レッドブル、”コピー疑惑”のアストンマーチンに知的財産が流出?「データがダウンロードされた証拠がある」
FIAはアストンマーチンがF1スペインGPで投入したBスペックマシンは合法であると認めたものの、模倣されたレッドブルとしては知的財産の移転は「重大な懸念だ」とコメントしている。
写真:: Zak Mauger / Motorsport Images
アストンマーチンがF1スペインGPに持ち込んだ”Bスペック”マシンが、レッドブルのデザインと酷似しているにも関わらずその合法性がFIAに認められたことを受け、レッドブルはアストンマーチンに知的財産(IP)が流出した可能性を疑っている。
アストンマーチンはF1第6戦スペインGPに向けて、AMR22に大規模なマシンアップデートを投入したが、レッドブルRB18のサイドポンツーンとデザインが酷似していると話題になっている。
F1では、アストンマーチンの前身であるレーシングポイントが前年度のチャンピオンマシンに酷似したマシンを2020年に投入し物議を醸した「ピンク・メルセデス事件」以降、3Dカメラや高度な画像処理ソフトを使用してのリバースエンジニアリングが禁止されている。
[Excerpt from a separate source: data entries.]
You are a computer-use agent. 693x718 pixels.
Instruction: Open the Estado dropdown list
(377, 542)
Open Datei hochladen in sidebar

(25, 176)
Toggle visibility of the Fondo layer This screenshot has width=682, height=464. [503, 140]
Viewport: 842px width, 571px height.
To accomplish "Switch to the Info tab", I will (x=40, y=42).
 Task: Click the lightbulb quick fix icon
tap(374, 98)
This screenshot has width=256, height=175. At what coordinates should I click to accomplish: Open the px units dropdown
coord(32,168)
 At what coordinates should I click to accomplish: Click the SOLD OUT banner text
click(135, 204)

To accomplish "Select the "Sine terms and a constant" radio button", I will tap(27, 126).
ただ、ライバルのマシンからインスピレーションを得ることは禁止されていない。
アップデートパーツのデータを提出されたFIAは、スペインGPを前にアストンマーチンに対して調査を実施。Bスペックマシンの開発プロセスを確認し、持ち込んだ全てのパーツはレギュレーションを遵守して開発されたモノだと発表した。
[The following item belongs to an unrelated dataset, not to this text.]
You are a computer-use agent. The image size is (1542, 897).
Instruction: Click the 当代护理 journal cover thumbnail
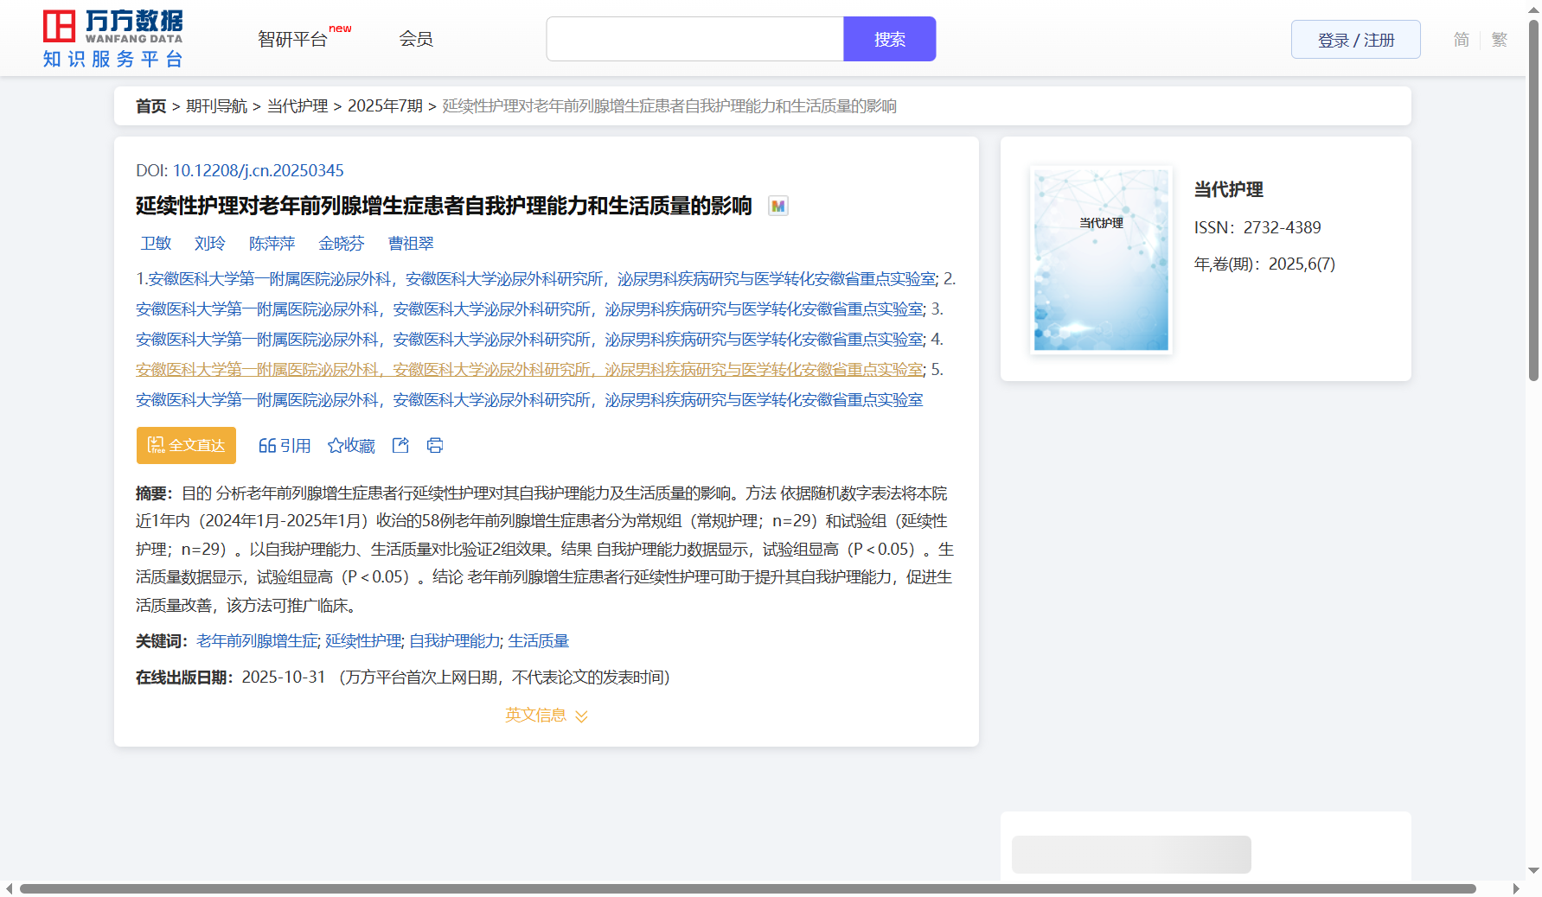1101,260
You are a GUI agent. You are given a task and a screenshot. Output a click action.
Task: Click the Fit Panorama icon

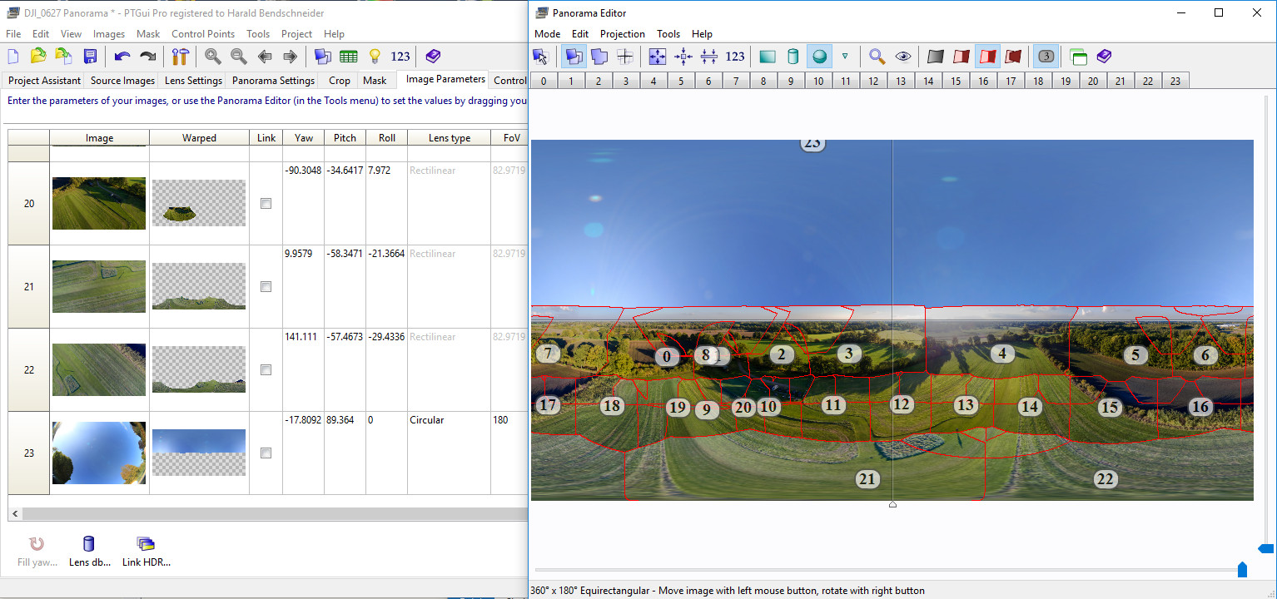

しかし”マネされた側”のレッドブルは、FIAの発表後も疑惑の目を向けている。
「FIAの声明について、関心を持って受け取った」
レッドブルは公式声明でそうコメントした。
「模倣は最大の賛辞ではあるが、デザインの複製は当然ながら”リバースエンジニアリング”に関するレギュレーションを遵守している必要がある」
「しかしIPの移転が行なわれた場合、それは明らかにレギュレーション違反であり、重大な懸念となる」
アストンマーチンのBスペックマシンは、レッドブルのRB18に類似していることから、既に”グリーン・レッドブル”と揶揄されている。スペインGPのフリー走行1回目では、レッドブルのピットウォールに座るメンバー全員が皮肉を込めてレッドブルの”グリーンエディション缶”を机の上に置いていた。
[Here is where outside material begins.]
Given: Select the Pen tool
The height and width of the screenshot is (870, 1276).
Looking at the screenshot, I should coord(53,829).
レッドブルがFIAの公式発表後も疑念を抱えているのには別の要因もある。というのも、アストンマーチンはトップグループの仲間入りを目指し、積極的なヘッドハンティングを行なっており、レッドブルからは元空力チーフのダン・ファローズが引き抜かれている。
ファローズはレッドブルで”ガーデニング休暇”を経た後、今年4月上旬からアストンマーチンのテクニカルディレクターを務めているが、彼の移籍については裁判沙汰にまで発展していた。
Lance Stroll, Aston Martin AMR22
Photo by: Carl Bingham / Motorsport Images
【写真比較】レッドブル『RB18』と”グリーン・レッドブル”アストンマーチン『AMR22』
レッドブルのモータースポーツ・アドバイザーを務めるヘルムート・マルコは、RB18の「信じられないようなコピーを行なうに至った経緯を明らかにすること」が重要だとSky Germanyに語った。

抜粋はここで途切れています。